- TEXT SEGMENT
Conditioning Predictive Models: Deployment strategy

Adam Jermyn; Johannes Treutlein; Rubi J. Hudson; kcwoolverton

This is the sixth of seven posts in the Conditioning Predictive Models Sequence based on the paper “Conditioning Predictive Models: Risks and Strategies” by Evan Hubinger, Adam Jermyn, Johannes Treutlein, Rubi Hudson, and Kate Woolverton. Each post in the sequence corresponds to a different section of the paper.

6. Deployment strategy

Previously, we have been focusing on how to make conditioning predictive models as safe and competitive as possible. Now, we want to take a step back and discuss considerations for using conditioning predictive models to address AI existential risk and what sorts of difficulties we might run into doing so in practice.

In particular, just as AI safety researchers naturally think of using predictive models for advancing AI safety research, AI capabilities researchers might naturally jump to using predictive models for advancing capabilities. It may not even be necessary to generate additional research to build AGI with a powerful predictive model. Simply ignoring the previously-discussed ELK-related difficulties and training a model to take actions that lead to predicted futures that a predicted human approves of may be sufficient. Either way, the existence of powerful predictive models seems likely to rapidly contract AI timelines.

As a result, by the time predictive models can be used to predict a full solution to AI safety, the time available to do so is minimal—and as such, it is important to have fleshed out plans on how to use them safely well ahead of time.

Dealing with other, less careful actors

As we mentioned previously, using a predictive model to generate alignment research is only one possible use case—one that we restricted our attention to on the basis that we thought it contained the difficult aspects of using a predictive model safely. Restricting our attention to these sorts of particular conditionals—and figuring out how to do them safely—is fine if we have control over the ways in which our model will be used. If we don’t have that control, however—e.g. we are in a world where people are using predictive models in all sorts of different ways—then we have to consider what might happen when our predictive model is used in a much less careful way than described here and figure out how to either deal with or prevent that from happening.

We think that getting other actors to use predictive models at all should be quite doable, for standard homogeneity reasons: why would a non-leading actor want to invest a ton of resources training a model in a different way than the way that the leading actor has already demonstrated successfully produces transformative AI? The problem, however, is that this same argument does not apply to what particular conditionals the non-leading actors might try, since trying a particular conditional is likely to be substantially cheaper than training an entire predictive model.

In a multipolar world, one team using very careful conditioning to get a predictive model to generate good alignment research means that other teams will likely soon have equivalently good models and might use them less carefully—e.g. resulting in them accidentally predicting malign superintelligences. Even in a unipolar world, a member of the team that created the predictive model might try to predict their future great-grandchildren out of curiosity, or check the predicted stock prices when they plan to retire, and inadvertently become exposed to manipulative outputs.

Since powerful predictive models can easily be used in less careful ways, any deployment strategy built around them needs to ensure that leading actors, once they gain access to such models, are able to use them to quickly, proactively, and safely do something transformative to tackle AI existential risk—e.g. substantially advance AI safety, substantially improve coordination, etc.

- TASK DETAILS
Pick up the post on deployment strategy for conditioning predictive models after its final sentence above, and carry it forward in the same argumentative voice.

- DATA SHOWN
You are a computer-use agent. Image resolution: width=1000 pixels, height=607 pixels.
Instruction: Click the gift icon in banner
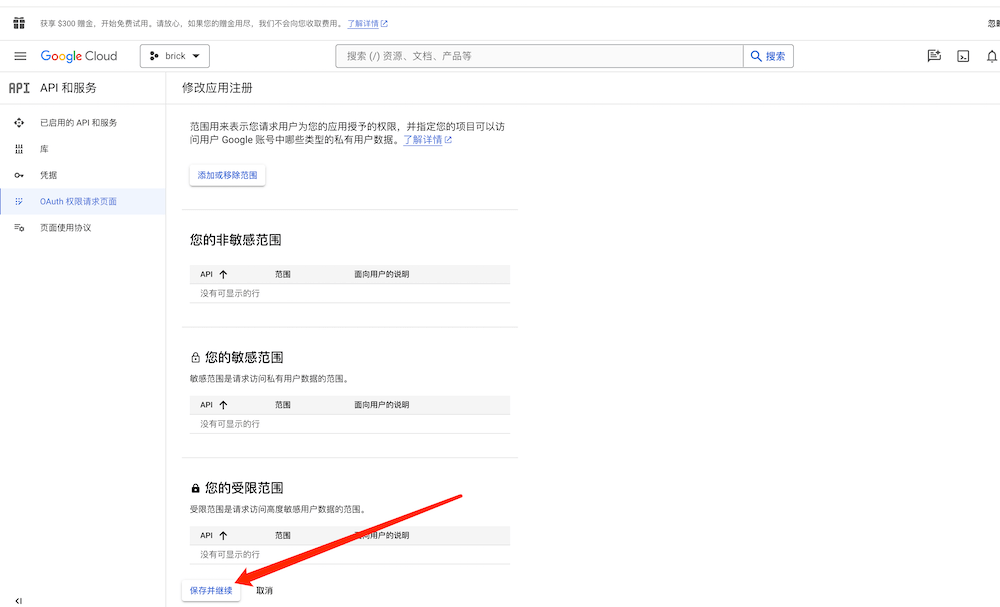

- RIGHT ANSWER
Furthermore, leading actors themselves need to be capable of the internal coordination required to pull off such a transformative task without at any point using such powerful predictive models in less careful, potentially unsafe ways. Such coordination additionally needs to happen at many scales, from simple filters to prevent obviously unsafe inputs from being passed to models all the way to significant internal planning around testing and deployment.

This is a pretty tall list of asks, and in our opinion making this sort of deployment strategy work is one of the largest difficulties with an approach that focuses primarily on predictive models. Nevertheless, we’re optimistic that safe and effective strategies can be developed.

Possible pivotal acts with predictive models

The first, perhaps most obvious thing one could do with a predictive model to substantially decrease overall AI existential risk—i.e. perform a “pivotal act”—is to significantly advance AI safety, e.g. by directly producing AI safety research. Since this is the example we’ve primarily been using throughout this text, we won’t go into much more detail on what that might look like here.

Besides boosting AI safety research directly, however, predictive models can be used in many other ways to reduce AI existential risk as well. Note that this is not meant to be an exhaustive list, but rather just some other possibilities.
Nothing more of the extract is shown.